Individual Submission Summary
Share...

Direct link:

Learning poverty, learning poverty gap and learning poverty severity as measures of learning equity: Concepts, illustrations and limitations

Tue, March 12, 9:30 to 11:00am, Hyatt Regency Miami, Floor: Terrace Level, Orchid C

Proposal

Choices of measurement can significantly shape our understanding of the size of a problem and its variation over time and space. Policymakers and researchers compare educational systems over time or across countries regarding average scores. An average performance can be viewed as how much learning each student could expect to achieve if all students learned the same amount. The limitation of such an approach is evident: it is hard to imagine a situation where every child in a population achieves the same performance, given the heterogeneity of schools, teachers, peers in a classroom, family backgrounds, and intrinsic motivations. It is critical to move beyond the mean to have a richer diagnostic and a better understanding of differences between systems or of changes in performance.

### What you will do
a) Decide whether each statement agrees with the proposal on learning poverty measures. Answer yes or no for each, and quote the words from the proposal that settle it. (i) Policymakers and researchers compare educational systems by average scores. (ii) The proposal finds it easy to picture every child in a population reaching the same performance. (iii) The session is scheduled for the afternoon.
b) Write the next part of the proposal on learning poverty measures, picking up after its final sentence.

Stored records:
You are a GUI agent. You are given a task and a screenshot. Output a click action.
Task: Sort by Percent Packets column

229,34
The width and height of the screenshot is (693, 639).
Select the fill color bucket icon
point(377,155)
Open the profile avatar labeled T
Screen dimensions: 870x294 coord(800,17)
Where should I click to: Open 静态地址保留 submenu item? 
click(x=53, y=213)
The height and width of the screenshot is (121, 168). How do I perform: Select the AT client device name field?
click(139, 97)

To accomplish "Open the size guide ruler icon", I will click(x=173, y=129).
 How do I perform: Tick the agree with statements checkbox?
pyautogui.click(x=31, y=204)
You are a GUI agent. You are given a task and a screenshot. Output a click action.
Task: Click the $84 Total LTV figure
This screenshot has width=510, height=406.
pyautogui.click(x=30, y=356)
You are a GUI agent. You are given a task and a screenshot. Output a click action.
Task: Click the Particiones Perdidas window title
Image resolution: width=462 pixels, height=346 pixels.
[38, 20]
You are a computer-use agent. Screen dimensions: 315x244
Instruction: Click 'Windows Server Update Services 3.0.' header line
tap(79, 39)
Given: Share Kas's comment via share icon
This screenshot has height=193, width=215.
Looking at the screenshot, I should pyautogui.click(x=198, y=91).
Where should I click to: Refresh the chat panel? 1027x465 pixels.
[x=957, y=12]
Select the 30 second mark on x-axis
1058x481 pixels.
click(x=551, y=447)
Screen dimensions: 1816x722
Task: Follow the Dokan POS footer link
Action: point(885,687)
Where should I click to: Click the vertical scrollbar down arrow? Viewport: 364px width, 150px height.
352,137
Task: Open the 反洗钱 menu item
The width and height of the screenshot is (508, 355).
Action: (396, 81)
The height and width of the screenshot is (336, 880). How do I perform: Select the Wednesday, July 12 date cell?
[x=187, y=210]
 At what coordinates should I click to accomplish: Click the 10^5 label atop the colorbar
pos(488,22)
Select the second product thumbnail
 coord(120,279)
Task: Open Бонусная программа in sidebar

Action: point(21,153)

### Answers for this exercise
a)
(i) Yes: "Policymakers and researchers compare educational systems over time or across countries regarding average scores."
(ii) No: "it is hard to imagine a situation where every child in a population achieves the same performance"
(iii) No: "Tue, March 12, 9:30 to 11:00am"

b)
In October 2019, the World Bank and UNESCO Institute for Statistics (UIS) launched a new synthetic education indicator, “learning poverty,” based on the concept that every child should be in school and be able to read an age-appropriate text by age 10. This formulation reflects the aspiration of Sustainable Development Goal (SDG) 4 that all children must be in school and learning.

This presentation will illustrate how a broad class of equity-sensitive measures of learning can help describe a country's performance over time and improve comparisons between countries. Such measures can help policymakers identify and understand the challenge's magnitude and drivers and design better strategies to identify the most vulnerable groups in the population and their learning needs.

The paper will conclude with thoughts on the extent of effectiveness of learning poverty measures across and within countries, as well as some of the limitations encountered since its use in low- and middle-income countries.